## Work task
Filter these entries, keeping only lines that hold the word "computer".
====
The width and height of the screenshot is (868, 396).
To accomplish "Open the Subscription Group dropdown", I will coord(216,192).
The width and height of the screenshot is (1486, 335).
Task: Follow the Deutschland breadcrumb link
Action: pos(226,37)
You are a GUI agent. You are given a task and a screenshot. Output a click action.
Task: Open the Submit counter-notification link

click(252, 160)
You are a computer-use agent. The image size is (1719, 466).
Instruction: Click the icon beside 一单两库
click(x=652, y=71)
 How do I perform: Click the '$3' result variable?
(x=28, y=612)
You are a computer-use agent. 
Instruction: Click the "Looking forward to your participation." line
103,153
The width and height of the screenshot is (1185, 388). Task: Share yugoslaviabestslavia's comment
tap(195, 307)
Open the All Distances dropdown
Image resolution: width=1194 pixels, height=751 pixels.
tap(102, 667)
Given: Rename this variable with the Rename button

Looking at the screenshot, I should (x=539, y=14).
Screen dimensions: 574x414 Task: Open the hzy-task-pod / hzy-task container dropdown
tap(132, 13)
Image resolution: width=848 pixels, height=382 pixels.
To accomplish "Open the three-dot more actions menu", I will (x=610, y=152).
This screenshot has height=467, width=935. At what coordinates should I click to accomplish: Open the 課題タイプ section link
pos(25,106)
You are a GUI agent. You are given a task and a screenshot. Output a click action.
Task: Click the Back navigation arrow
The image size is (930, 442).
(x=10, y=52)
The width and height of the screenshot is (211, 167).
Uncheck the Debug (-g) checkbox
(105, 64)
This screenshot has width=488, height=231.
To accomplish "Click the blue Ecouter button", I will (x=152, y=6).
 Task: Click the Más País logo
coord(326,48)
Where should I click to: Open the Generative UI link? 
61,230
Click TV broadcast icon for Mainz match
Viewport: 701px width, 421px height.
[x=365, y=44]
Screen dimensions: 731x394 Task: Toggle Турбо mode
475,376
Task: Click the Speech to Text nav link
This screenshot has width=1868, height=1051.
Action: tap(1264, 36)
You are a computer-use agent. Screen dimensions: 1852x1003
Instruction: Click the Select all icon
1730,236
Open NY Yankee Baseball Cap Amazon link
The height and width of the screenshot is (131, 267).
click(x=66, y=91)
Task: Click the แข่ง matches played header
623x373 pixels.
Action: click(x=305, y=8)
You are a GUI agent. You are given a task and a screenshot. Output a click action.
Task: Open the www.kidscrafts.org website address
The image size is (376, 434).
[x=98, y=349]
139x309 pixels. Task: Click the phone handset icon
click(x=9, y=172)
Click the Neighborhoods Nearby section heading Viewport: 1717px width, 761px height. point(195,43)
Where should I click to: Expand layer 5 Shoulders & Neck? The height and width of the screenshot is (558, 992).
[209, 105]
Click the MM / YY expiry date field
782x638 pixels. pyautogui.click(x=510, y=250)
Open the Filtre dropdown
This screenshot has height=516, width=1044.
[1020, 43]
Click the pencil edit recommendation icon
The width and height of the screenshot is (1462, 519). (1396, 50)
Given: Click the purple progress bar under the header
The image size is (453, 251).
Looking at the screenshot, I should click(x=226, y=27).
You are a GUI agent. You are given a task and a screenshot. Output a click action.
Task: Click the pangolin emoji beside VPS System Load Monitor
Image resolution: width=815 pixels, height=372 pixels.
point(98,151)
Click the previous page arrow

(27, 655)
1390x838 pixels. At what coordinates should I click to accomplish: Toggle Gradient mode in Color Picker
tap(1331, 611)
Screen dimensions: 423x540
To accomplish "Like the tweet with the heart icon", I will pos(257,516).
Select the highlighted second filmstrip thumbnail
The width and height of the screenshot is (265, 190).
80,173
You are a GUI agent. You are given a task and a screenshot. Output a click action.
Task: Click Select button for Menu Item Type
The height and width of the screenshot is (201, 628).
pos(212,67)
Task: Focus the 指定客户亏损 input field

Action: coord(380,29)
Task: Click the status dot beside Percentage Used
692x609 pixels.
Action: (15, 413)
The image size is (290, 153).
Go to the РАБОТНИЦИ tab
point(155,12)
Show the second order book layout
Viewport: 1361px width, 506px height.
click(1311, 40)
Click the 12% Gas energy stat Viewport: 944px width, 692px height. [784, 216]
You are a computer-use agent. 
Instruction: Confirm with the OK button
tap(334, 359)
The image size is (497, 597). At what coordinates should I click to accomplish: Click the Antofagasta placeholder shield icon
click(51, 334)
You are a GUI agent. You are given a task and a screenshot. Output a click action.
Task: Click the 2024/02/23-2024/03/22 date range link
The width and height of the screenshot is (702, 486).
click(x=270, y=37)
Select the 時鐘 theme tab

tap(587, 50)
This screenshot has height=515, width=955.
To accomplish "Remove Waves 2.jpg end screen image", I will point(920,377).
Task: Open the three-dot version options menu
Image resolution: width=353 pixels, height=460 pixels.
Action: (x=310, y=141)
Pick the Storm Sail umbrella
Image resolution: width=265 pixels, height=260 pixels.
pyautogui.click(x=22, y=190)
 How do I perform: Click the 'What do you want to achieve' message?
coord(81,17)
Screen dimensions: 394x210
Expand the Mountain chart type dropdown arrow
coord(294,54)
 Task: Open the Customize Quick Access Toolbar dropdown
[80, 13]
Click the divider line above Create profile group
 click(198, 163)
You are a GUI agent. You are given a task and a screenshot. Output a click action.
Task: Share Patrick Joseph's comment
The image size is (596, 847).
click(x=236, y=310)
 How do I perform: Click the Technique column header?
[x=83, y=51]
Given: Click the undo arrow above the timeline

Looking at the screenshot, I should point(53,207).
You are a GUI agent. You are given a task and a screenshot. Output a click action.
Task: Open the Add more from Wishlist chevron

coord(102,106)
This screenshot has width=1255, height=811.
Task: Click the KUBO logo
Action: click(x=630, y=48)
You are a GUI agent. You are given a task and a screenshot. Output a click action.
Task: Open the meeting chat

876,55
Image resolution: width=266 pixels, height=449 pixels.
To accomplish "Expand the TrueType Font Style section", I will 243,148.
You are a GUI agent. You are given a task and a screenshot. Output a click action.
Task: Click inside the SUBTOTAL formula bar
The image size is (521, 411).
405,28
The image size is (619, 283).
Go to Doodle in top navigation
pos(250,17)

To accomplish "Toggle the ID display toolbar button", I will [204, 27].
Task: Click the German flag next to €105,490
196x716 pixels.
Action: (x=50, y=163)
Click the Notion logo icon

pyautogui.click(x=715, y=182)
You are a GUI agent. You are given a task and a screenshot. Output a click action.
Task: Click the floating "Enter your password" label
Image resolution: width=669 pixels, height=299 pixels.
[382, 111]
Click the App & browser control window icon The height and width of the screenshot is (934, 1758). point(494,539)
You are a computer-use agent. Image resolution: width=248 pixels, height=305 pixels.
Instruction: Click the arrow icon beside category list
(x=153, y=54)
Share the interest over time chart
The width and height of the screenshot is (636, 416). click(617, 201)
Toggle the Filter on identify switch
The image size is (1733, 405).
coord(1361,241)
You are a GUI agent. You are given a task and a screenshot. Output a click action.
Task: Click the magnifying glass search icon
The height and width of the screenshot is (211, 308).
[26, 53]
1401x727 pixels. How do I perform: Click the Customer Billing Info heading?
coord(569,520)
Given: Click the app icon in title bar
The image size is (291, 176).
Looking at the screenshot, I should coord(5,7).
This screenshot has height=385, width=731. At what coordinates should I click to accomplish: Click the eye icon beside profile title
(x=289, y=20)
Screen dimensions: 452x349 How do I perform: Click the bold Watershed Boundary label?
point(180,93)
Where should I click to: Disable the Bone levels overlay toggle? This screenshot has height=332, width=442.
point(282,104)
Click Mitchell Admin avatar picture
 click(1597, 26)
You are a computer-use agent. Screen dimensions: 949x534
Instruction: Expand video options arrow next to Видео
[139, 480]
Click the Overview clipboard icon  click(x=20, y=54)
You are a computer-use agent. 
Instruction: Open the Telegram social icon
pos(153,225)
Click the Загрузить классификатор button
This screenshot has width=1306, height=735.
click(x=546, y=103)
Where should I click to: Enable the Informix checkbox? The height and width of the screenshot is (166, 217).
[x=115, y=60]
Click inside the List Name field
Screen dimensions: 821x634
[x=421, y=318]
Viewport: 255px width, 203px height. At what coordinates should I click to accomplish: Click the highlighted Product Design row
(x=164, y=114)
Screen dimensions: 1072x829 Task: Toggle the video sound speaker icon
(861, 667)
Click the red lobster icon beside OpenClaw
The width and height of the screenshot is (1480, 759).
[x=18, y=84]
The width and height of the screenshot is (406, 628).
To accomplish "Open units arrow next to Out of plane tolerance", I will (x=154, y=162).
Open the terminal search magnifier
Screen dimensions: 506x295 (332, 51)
====
## Result for this exercise
You are a computer-use agent. The image size is (1719, 466).
You are a computer-use agent. 
You are a computer-use agent. Screen dimensions: 1852x1003
You are a computer-use agent. 
You are a computer-use agent. Image resolution: width=248 pixels, height=305 pixels.
You are a computer-use agent. Screen dimensions: 949x534
You are a computer-use agent. 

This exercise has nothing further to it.